Start of Data for analysis

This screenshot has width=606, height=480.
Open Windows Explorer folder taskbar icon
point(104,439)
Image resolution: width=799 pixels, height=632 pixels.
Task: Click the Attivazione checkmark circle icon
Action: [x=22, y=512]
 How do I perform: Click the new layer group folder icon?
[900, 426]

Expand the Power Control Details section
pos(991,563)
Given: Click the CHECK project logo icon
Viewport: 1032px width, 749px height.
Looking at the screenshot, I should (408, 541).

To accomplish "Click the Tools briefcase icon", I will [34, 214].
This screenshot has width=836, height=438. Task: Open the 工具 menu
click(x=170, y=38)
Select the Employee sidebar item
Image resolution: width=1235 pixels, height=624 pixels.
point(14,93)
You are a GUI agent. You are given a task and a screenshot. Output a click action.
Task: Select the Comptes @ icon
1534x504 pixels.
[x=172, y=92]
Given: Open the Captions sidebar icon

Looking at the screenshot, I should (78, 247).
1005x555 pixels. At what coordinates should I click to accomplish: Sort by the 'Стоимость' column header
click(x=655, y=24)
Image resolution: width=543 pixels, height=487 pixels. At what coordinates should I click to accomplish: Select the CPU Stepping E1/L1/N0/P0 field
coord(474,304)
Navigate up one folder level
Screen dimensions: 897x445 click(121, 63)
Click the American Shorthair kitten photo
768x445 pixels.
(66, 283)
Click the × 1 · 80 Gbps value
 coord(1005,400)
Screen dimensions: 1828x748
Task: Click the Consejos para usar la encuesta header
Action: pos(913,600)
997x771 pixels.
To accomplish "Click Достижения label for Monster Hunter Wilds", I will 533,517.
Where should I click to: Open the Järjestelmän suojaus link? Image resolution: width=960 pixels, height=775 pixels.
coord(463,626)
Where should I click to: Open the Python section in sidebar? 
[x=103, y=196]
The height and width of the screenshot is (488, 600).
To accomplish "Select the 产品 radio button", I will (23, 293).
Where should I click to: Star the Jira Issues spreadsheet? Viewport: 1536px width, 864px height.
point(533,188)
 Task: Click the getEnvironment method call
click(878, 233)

End of Data for analysis

Work request »
Output, exactly and with nothing else, the lines from the line containing "Navigate up one folder level" to the end of the entries.

Reply »
Navigate up one folder level
Screen dimensions: 897x445 click(121, 63)
Click the American Shorthair kitten photo
768x445 pixels.
(66, 283)
Click the × 1 · 80 Gbps value
 coord(1005,400)
Screen dimensions: 1828x748
Task: Click the Consejos para usar la encuesta header
Action: pos(913,600)
997x771 pixels.
To accomplish "Click Достижения label for Monster Hunter Wilds", I will 533,517.
Where should I click to: Open the Järjestelmän suojaus link? Image resolution: width=960 pixels, height=775 pixels.
coord(463,626)
Where should I click to: Open the Python section in sidebar? 
[x=103, y=196]
The height and width of the screenshot is (488, 600).
To accomplish "Select the 产品 radio button", I will (23, 293).
Where should I click to: Star the Jira Issues spreadsheet? Viewport: 1536px width, 864px height.
point(533,188)
 Task: Click the getEnvironment method call
click(878, 233)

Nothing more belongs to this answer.